[email protected]

In a message dated 8/27/2002 9:22:02 AM Pacific Daylight Time,
[email protected] writes:


> And Shakespeare is too intense for young kids, or at least my young
> kids. But when they're older, I would read Shakespeare with my kids.

You've touched a nerve here - for me. First, my youngest daughter learned to
read, by reading Shakespeare. Seriously. We were performing in a local
Shakespeare theater group, she was one of the three fairies in Midsummer
Night's Dream. She was 7. She didn't read yet, at all. But she held the
script and (I thought) pretended to read along, during rehearsal after
rehearsal. One day I came into the living room and caught her upside down on
the couch/sofa/davenport -- feet kicking in the air -- reading the script
with great expression. I thought she'd memorized it, of course (quite a feat,
itself), but it turned out that sometime over those previous weeks she'd
started actually reading -- I realized that when I noticed she was reading
more than just the dialog. That was it, she read fluently from them on.

She's always loved Shakespeare - she spent her own money at a garage sale to
buy a full set of little volumes of all of Shakespeare's works. They were
selling them for $50, but she misread it as $5. When they seller saw the
heartbroken look on her face, he sold them to her for the $5 and loaded them
into our car and could not stop grinning at her - as they chatted about
various plays. Called his wife out of the house to meet her.

I wouldn't READ Shakespeare with my kids, though, unless they already loved
it enough to really want to read it. I'd watch the video Much Ado About
Nothing with Kenneth Branaugh (my younger kids always just thought that the
whole thing was because of a "kiss") and I'd read "Tales from Shakespeare" by
the Lambs (maybe before going to see an actual production) and I'd watch the
video of Hamlet with Mel Gibson AND (for those who can handle the sadness)
the version of Romeo and Juliet with Olivia Hussey -- the Leonardo DiCaprio
gang version for older kids and West Side Story, too. And - I'd go see
Macbeth with a kid who likes scary stuff and Comedy of Errors for those who
like that kind of humor.

Shakespeare's plays can be raunchy or scary or sad or funny and I think they
are delightful --- but they can also be VERY VERY boring to read.

--pam

National Home Education Network
http://www.NHEN.org
Changing the Way the World Sees Homeschooling!

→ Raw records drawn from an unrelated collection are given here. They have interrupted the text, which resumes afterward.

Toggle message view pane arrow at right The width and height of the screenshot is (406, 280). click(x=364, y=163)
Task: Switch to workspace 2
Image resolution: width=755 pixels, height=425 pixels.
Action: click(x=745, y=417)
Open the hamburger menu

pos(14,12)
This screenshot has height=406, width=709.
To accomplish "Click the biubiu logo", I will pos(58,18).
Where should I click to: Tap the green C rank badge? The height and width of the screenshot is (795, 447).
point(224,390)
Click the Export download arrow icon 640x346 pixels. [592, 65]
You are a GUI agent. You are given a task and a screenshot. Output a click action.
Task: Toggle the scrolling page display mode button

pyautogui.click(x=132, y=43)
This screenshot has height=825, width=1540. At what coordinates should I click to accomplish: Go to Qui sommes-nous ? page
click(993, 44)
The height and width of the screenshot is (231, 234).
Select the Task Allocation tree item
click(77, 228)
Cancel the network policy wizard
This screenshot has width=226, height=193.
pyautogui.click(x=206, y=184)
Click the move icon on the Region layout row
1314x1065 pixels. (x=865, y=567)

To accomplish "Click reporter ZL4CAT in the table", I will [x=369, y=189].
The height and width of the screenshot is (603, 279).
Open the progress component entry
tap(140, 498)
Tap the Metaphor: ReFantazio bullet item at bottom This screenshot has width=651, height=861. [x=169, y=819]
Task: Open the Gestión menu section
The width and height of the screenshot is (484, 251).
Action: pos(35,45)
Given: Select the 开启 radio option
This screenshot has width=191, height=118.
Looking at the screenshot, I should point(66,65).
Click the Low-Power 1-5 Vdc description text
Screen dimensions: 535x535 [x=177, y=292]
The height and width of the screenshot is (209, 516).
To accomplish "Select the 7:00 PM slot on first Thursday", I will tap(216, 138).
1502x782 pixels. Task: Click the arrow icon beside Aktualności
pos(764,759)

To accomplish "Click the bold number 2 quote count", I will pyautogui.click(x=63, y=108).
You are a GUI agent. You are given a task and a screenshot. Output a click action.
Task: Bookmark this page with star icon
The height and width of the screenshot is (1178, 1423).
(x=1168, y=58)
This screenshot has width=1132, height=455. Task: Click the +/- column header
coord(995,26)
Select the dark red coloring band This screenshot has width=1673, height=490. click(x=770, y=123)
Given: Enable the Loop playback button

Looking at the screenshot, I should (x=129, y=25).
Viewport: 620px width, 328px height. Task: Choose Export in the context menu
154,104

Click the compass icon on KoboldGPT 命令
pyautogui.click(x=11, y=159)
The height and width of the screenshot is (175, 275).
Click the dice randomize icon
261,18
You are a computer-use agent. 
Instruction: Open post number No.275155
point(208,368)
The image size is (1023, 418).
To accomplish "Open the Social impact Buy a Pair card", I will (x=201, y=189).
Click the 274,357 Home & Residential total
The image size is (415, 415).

[Non-text portions of this message have been removed]

[email protected]

In a message dated 8/27/2002 9:22:02 AM Pacific Daylight Time,
[email protected] writes:


> On the other hand, music that is going to be listened to over and
> over and over again that makes it sound like violence or lusting
> after someone is a good thing doesn't teach the difference between
> right and wrong, it just celebrates the wrong.
>

Maybe we think of "teaching" and "celebrating" differently. Don't get me
wrong, I'm not a fan at ALL of most punk/rap music - I get to hear a fair
amount of it and I don't like much of it... once in a while one of the teens
in my life wants to play something for me they think I'll like, and I can
bring myself to appreciate it - to appreciate what they are appreciating, at
least.

But I also don't think that something has to "teach" the difference between
right and wrong for people to learn about that difference from it. Have you
seen the movie, Road to Perdition? I don't want to give it away to those who
haven't seen it - it is WELL worth seeing!!!!!! It really is about this topic
though - of learning to distinguish right from wrong - not from someone
moralizing/teaching it, that's for sure. I can't say enough about how much I
liked that movie - I think it is a deceptively simple plot, with HUGE
implications that nobody tries to pound into the audiences' heads. Lots of
food for thought about parenting and loyalty and learning good/evil and anger
and love and so on.

--pam

National Home Education Network
http://www.NHEN.org
Changing the Way the World Sees Homeschooling!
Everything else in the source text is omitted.